[WHAT NEEDS TO BE DONE]
What's needed is an exact copy of the lines from the one that contains "You are a computer-use" to the end of the data below, leaving the pictures out.

[DATA SECTION]
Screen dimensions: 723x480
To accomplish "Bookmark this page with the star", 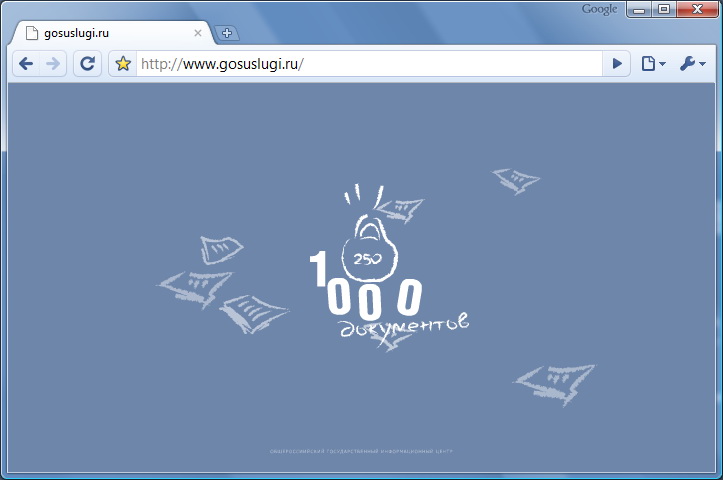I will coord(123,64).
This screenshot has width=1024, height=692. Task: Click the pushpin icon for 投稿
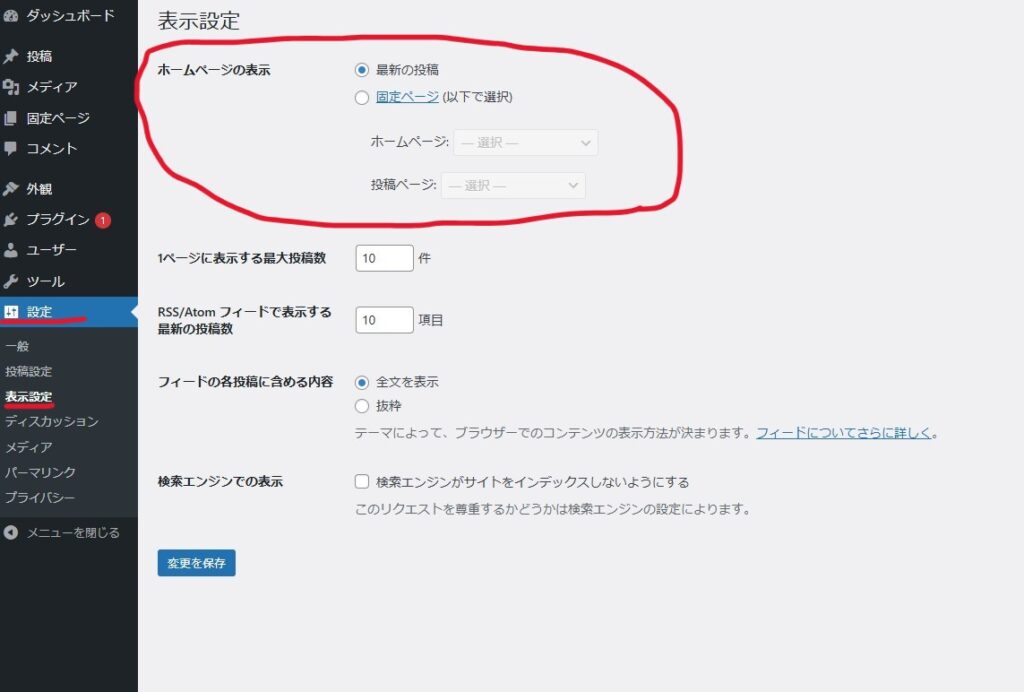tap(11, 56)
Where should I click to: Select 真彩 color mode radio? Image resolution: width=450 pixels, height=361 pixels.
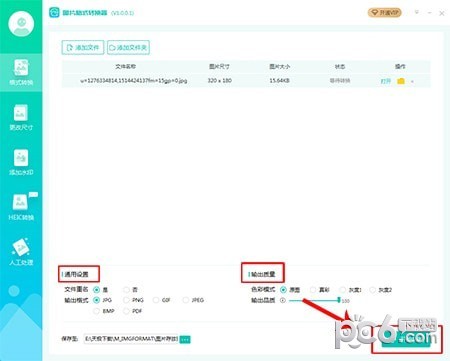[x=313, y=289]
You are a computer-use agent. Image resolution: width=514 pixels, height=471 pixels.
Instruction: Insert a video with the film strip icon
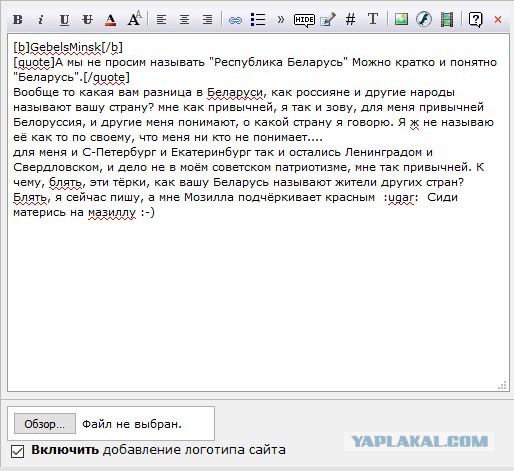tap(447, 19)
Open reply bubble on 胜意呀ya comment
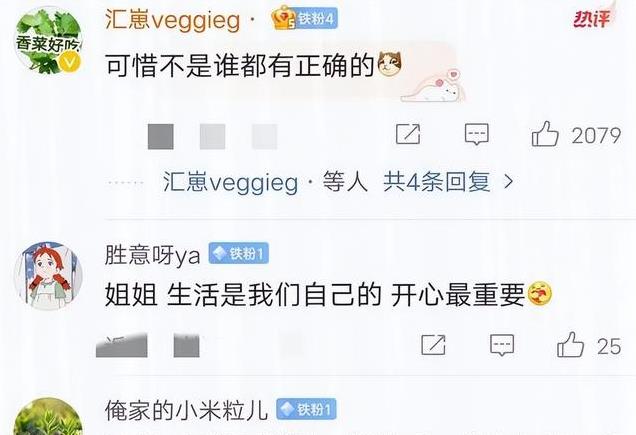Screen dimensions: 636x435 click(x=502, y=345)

[SOLVED PROBLEM]
You are a computer-use agent. Image resolution: width=514 pixels, height=471 pixels.
Instruction: Insert a video with the film strip icon
tap(447, 19)
Open reply bubble on 胜意呀ya comment
Screen dimensions: 636x435 click(x=502, y=345)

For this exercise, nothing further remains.